He felt his foot tangle in the arm of the fallen man, and then he knew the pavement was coming. His arms instantly pushed out in front of him in a reflex to break the fall, but they skidded on concrete and the burning sensation shot up to his elbows. He rolled and kicked out, and heard a wet
thwock
sound that told him his heel had made contact with an open mouth. He scrambled to his feet and felt a strong pressure around his shoulders that pulled him forward. The voice of Stillman was close to his ear:
“Run.”

He dug in and ran a few steps with Stillman before he heard the noise. It was not as loud as it should have been, just a pop like a firecracker. His lungs expanded with alarm and sucked in a breath over the hurt, overruling whatever cramp it was that had squeezed his chest for the past fifteen seconds. He was running harder now, dashing along the street with each leg straining to put another footstep between him and a gun. He was aware of the quick, rhythmic tapping of Stillman’s shoes on the pavement to his right. He heard
pop-pop-pop
and spun his head to look, but Stillman was still up, and Walker’s awkward movement had given Stillman a chance to get a step ahead.

According to some rule that was too basic to put into words, that meant Walker was free to run as fast as he pleased. He stretched his legs, pumped his arms, and dashed onto the broad asphalt surface. He veered away from Stillman to keep from bumping him, and the next shot hit the pavement between them, splashing bright sparks and bits of powdered asphalt ahead like skipped stones.

Walker weaved in and out of the tall poles that held basketball backboards, then realized that would make his next move predictable. He let his next sidestep take him off at an angle away from the poles. He heard a bullet ring a pole and ricochet into the darkness, then determined to stop trying to be clever.

He heard Stillman’s voice. “Something’s wrong,” he rasped.

“No shit,” said Walker, annoyed.

“They’re not running after us.”

“Good!”

They reached the end of the pavement and Walker felt faster running across the grass, but the light from the street lamps seemed inordinately bright.
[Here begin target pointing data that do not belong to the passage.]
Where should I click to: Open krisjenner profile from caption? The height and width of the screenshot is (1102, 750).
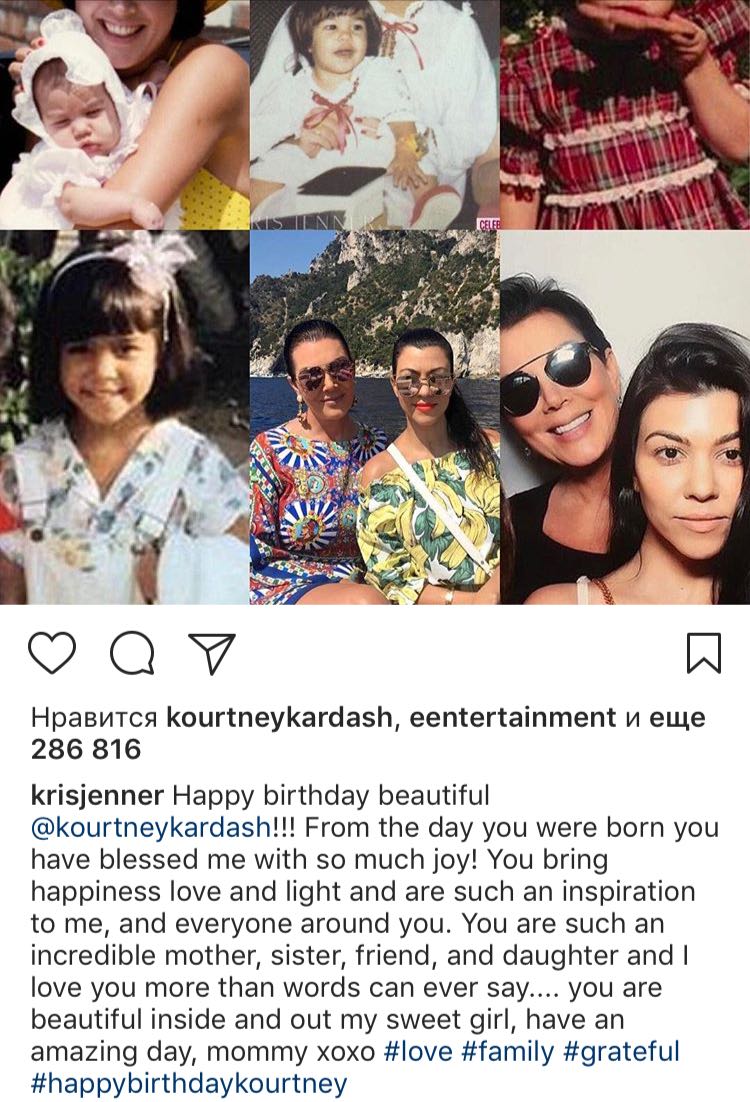pos(97,796)
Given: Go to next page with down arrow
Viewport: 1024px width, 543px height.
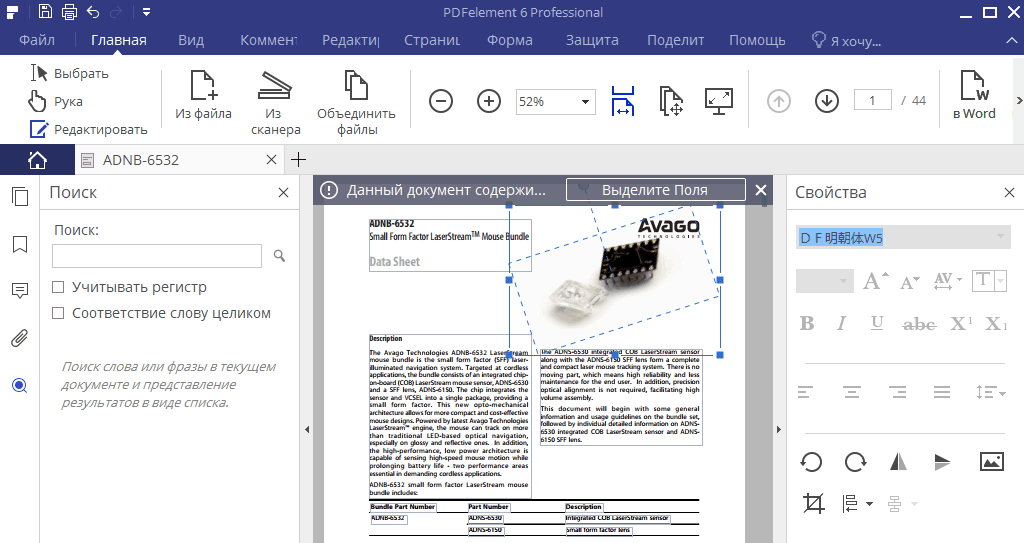Looking at the screenshot, I should (x=826, y=101).
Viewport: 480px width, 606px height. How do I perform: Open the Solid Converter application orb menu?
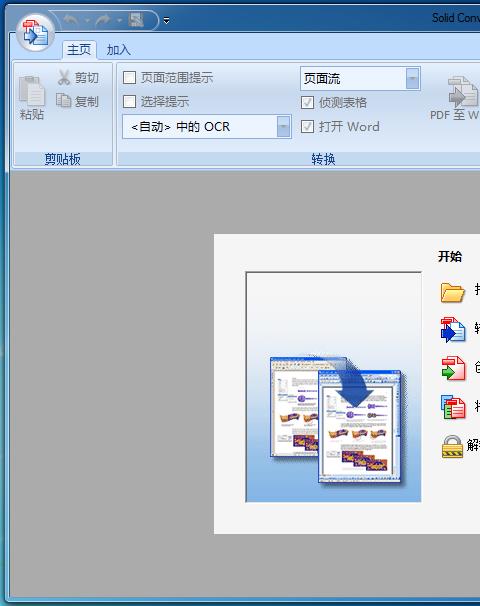[35, 33]
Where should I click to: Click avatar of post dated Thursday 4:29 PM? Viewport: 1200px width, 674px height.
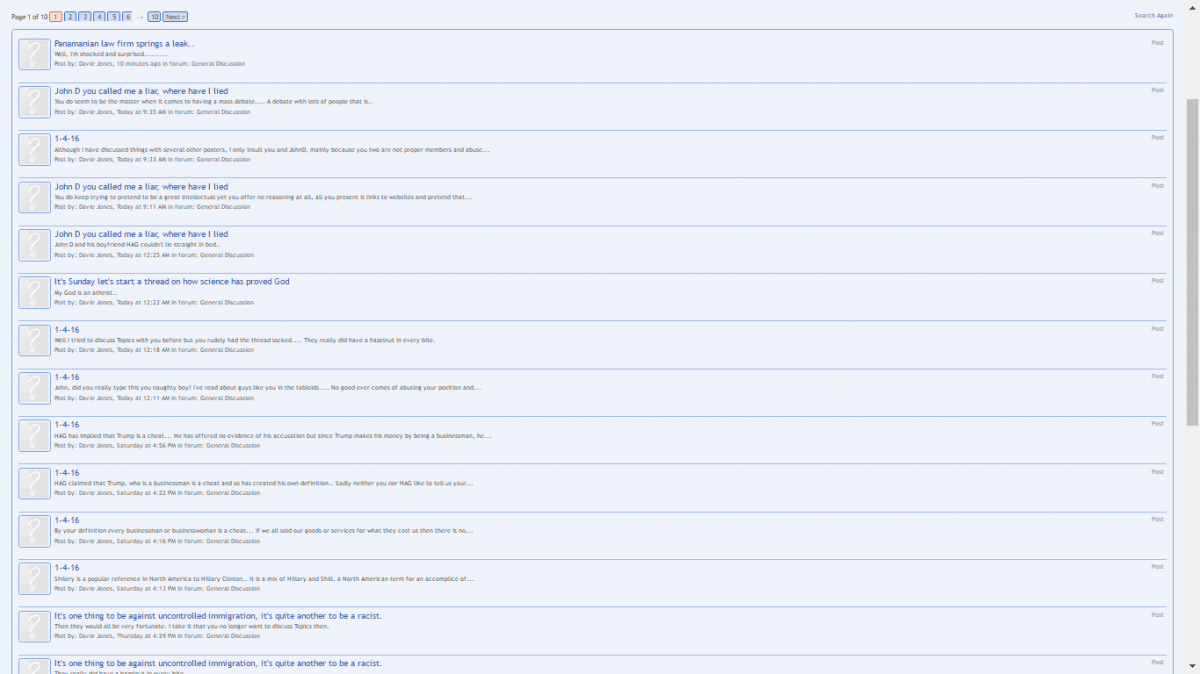tap(34, 627)
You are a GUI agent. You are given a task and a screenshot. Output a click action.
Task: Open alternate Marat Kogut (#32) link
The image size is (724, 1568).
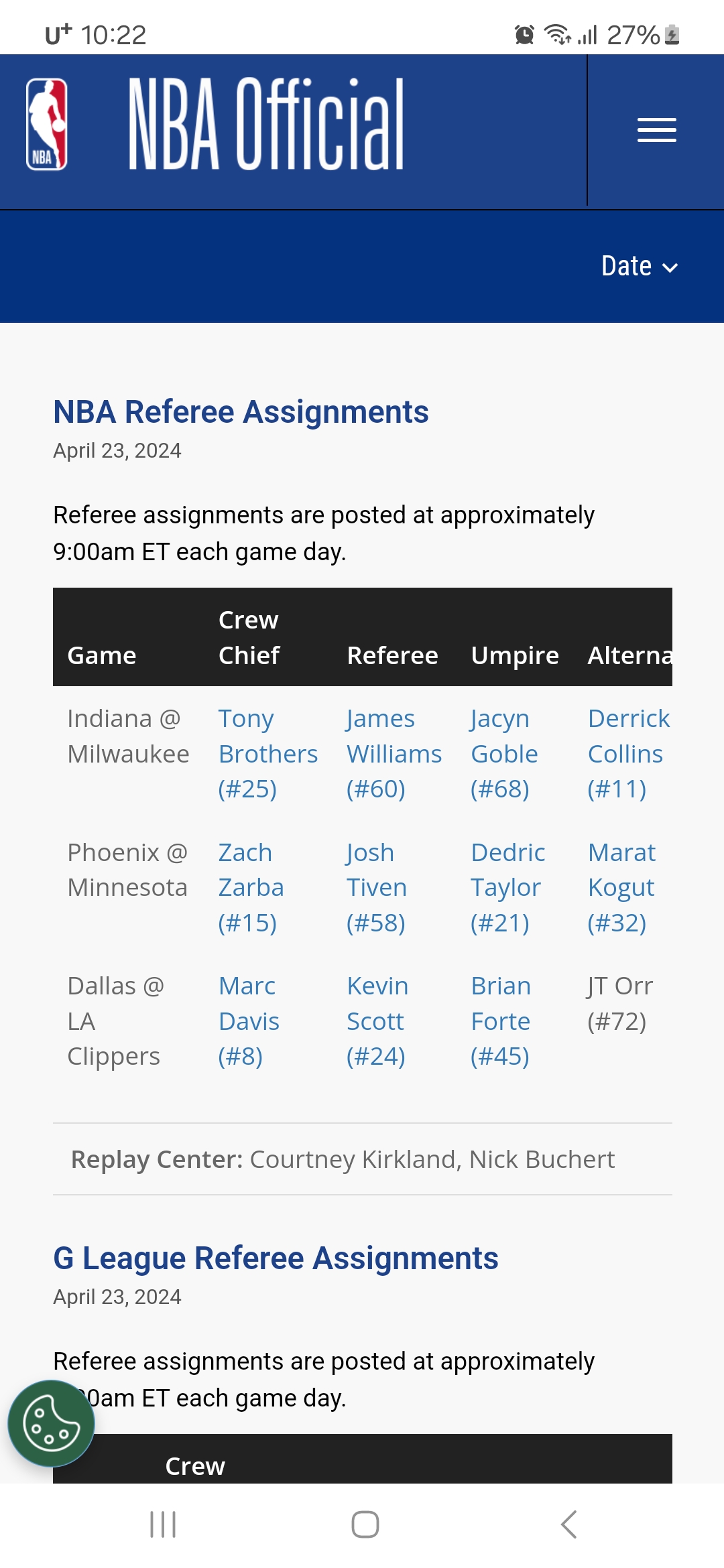[621, 887]
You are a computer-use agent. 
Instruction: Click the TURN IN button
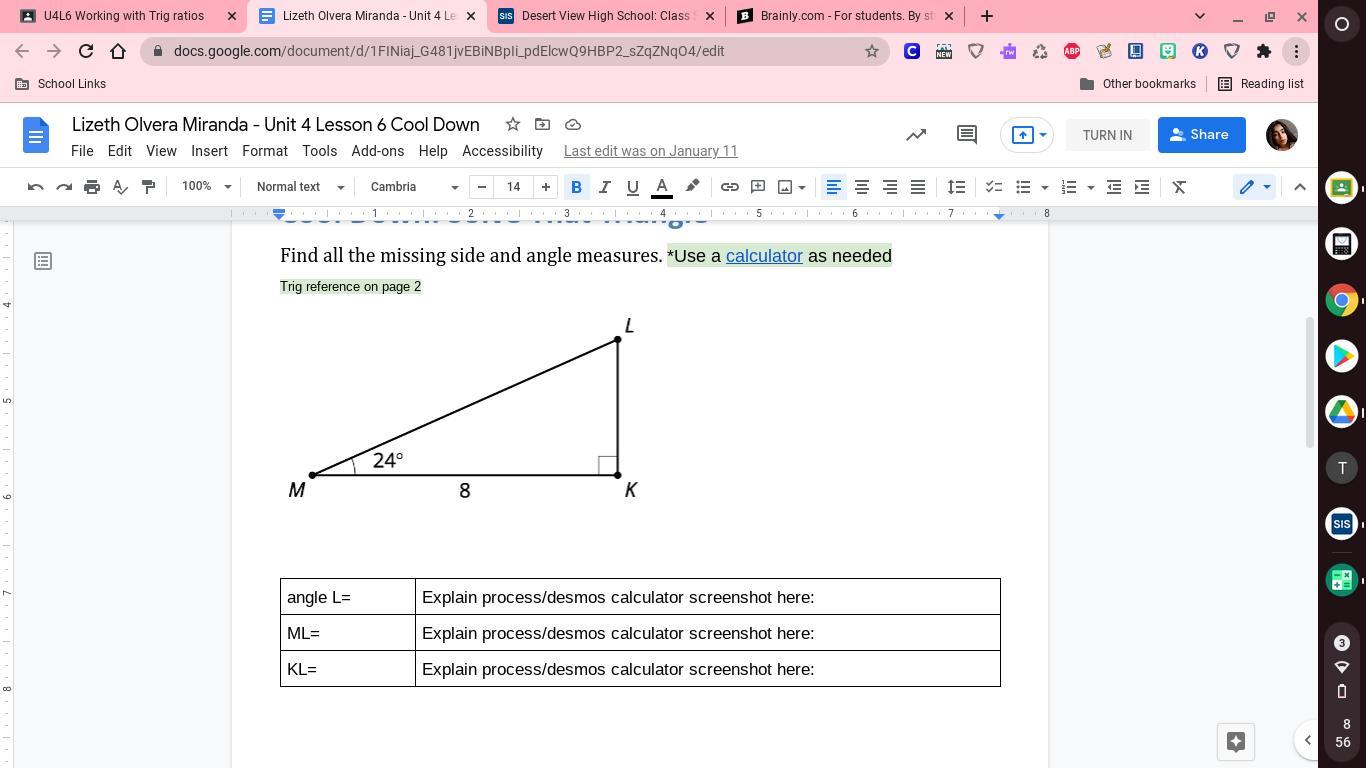(x=1107, y=135)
He ran still harder, but in a minute he began to slow down to keep from jarring his feet on the sidewalk. He heard Stillman behind him, and then the heavy footsteps slowed too. “The car,” Stillman gasped, winded.

Walker stopped. It was true. He had been running away from the gun, not running toward anything. But they had reached the street where Stillman had parked the car, and he should have been able to see it, but he didn’t. He looked around to check his bearings. It should have been right across the street. He looked at Stillman and said uselessly, “It’s gone.”

Walker tried to sort out the possible implications. Stillman had parked in a place where cars got stolen, Stillman had left the keys in it, Stillman had made some other reckless mistake. His eyes settled on the end of the road. There was a major thoroughfare up there. Headlights were passing by—one, then two in opposite directions, then a big truck—as though nothing were happening down this quiet side street, and Walker wasn’t about to die. He started toward the lights.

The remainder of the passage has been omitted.